In this episode of The Daily Mastermind, George Wright III wraps up his audiobook series on James Allen's classic *As a Man Thinketh* with Chapter 7: Serenity. It is a short but powerful chapter, and George highlights it as one of his all-time favorites because it connects the inner life of thought directly to the outer experience of peace, power, and success.
If you have been following along, you already know that Allen's core argument is simple: your thoughts shape your character, your circumstances, and your destiny. Chapter 7 brings that theme to its natural conclusion. The quality of your inner life determines how you show up for everything else.
What Serenity Actually Means
Allen opens the chapter with a striking definition: calmness of mind is one of the beautiful jewels of wisdom. George reads it straight because it deserves no embellishment. Serenity is not passivity or indifference. It is the earned result of long and patient effort in self-control. It signals ripened experience and a genuine understanding of how thought operates as cause and effect in your life.
When you understand yourself as a thinking being, you naturally begin to understand others the same way. That understanding removes the need to fuss, fume, worry, and grieve. You remain poised.
How Calmness Creates Influence and Success
One of the most practical insights in this chapter is that serenity is not just spiritually valuable; it is professionally and socially valuable as well. Allen writes that the more tranquil a person becomes, the greater their success, influence, and power for good.
The more tranquil a man becomes, the greater is his success, his influence, his power for good. Even the ordinary trader will find his business prosperity increase as he develops a greater self-control and equanimity, for people will always prefer to deal with a man whose demeanor is strongly equitable.
People are drawn to calm leaders. Clients trust them. Teams rely on them. This is not soft wisdom; it is competitive advantage.
Why Self-Control Is the Root of Character
Allen asks a pointed question in this chapter: how many people ruin their lives and mar their happiness through a lack of self-control? Explosive tempers, ungoverned grief, anxiety, and doubt pull people off course daily. The chapter draws a contrast between the person who is tossed by every emotional storm and the wise person whose thoughts are controlled and purified.
Only the wise man, only whose thoughts are controlled and purified, makes the winds and the storms of the soul obey him.
Self-control is not suppression. It is mastery. And mastery begins with the decision to govern your inner world rather than react to the outer one.
What the Helm of Thought Means for You
Allen uses a vivid nautical image near the end of the chapter. He tells you to keep your hand firmly upon the helm of thought, because in the bark of your soul reclines the commanding master. That master is not sleeping by accident; he is waiting to be awakened. The instruction is direct: wake him.
Keep your hand firmly upon the helm of thought. In the bark of your soul reclines the commanding master. He does but sleep. Wake him. Self is strength. Right thought is mastery. Calmness is power.
This is the capstone of everything Allen has built across seven chapters. Thought is the instrument. Serenity is the proof that you have learned to use it well.

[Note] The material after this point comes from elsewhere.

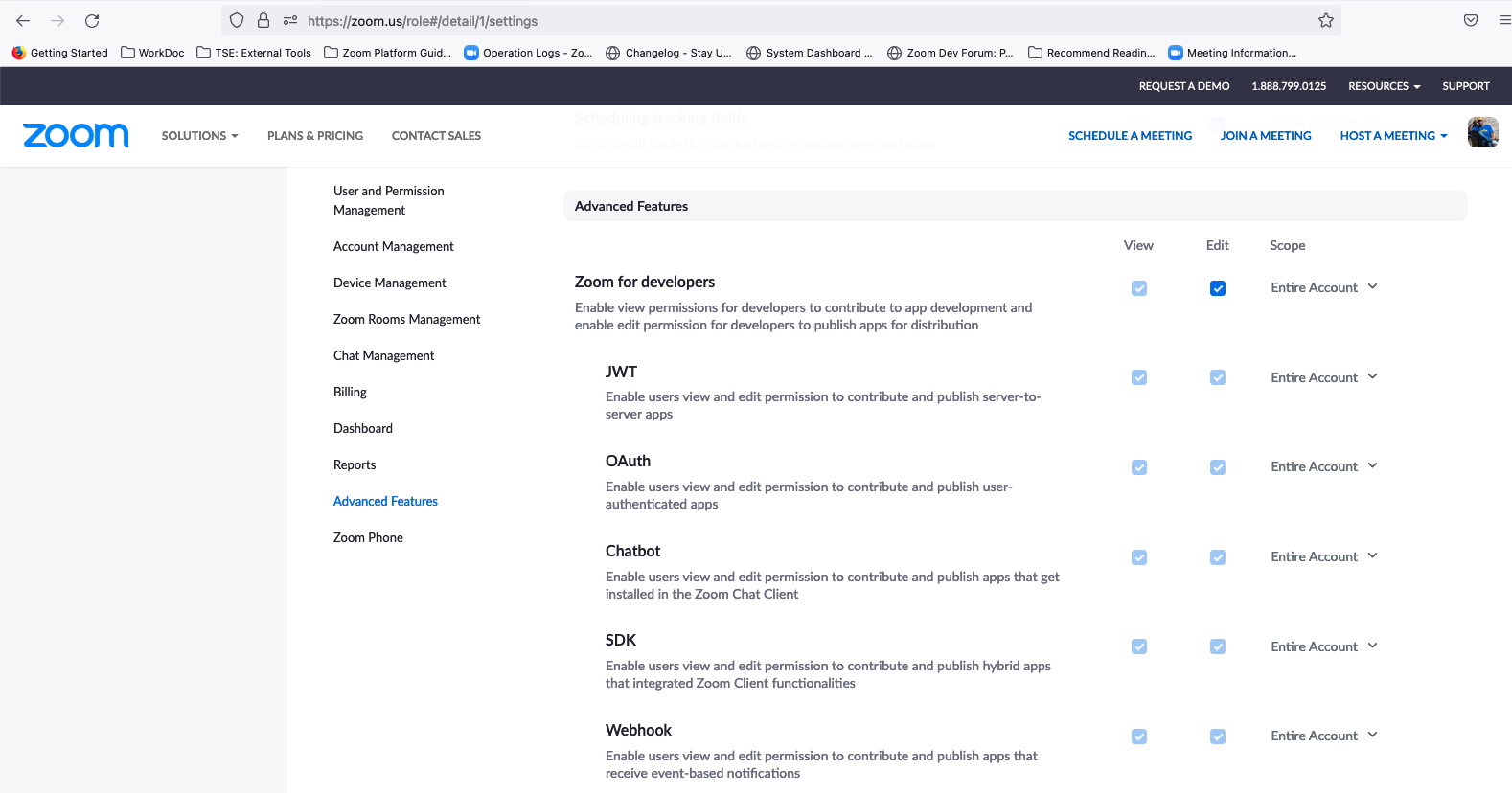Bookmark this page with the star icon
Image resolution: width=1512 pixels, height=793 pixels.
coord(1326,20)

How to Build Serenity in Daily Life
George encourages listeners to go back through each chapter and draw a parallel between their own thoughts and their life. Serenity is not a one-time achievement; it is a daily practice. Allen describes it as the fruitage of the soul, more to be desired than gold. You cultivate it the same way you cultivate any skill: through consistent, intentional effort.
The contrast Allen paints is striking. A life chasing money alone looks insignificant next to a serene life, one that dwells in the ocean of truth, beneath the waves, beyond the reach of tempest. That does not mean you abandon ambition. It means you anchor your ambition in something deeper than anxiety.
Action Steps
- Read or re-read *As a Man Thinketh* by James Allen from the beginning, drawing a personal parallel between your thoughts and your circumstances.

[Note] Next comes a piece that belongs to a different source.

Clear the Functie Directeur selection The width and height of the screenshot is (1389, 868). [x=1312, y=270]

- Identify one area of your life where explosive emotion or worry is costing you your peace, and commit to a specific self-control practice this week.

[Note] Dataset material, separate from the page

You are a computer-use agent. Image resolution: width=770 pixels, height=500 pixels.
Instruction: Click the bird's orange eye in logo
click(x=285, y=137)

- Before responding to a stressful situation today, pause and ask yourself: what would a calm, poised version of me do here?
- Practice the closing line from the chapter as a daily reminder: "Peace, be still." Use it to interrupt anxious or reactive thought patterns.
- Reflect at the end of each day on moments when you governed your thoughts well, reinforcing that behavior as a habit.
Serenity is not something you find waiting for you at the top of the mountain. It is something you build, thought by thought, decision by decision. George Wright III closes this series with a reminder that you have greatness inside you, and it is never too late to start living the life you were meant to live.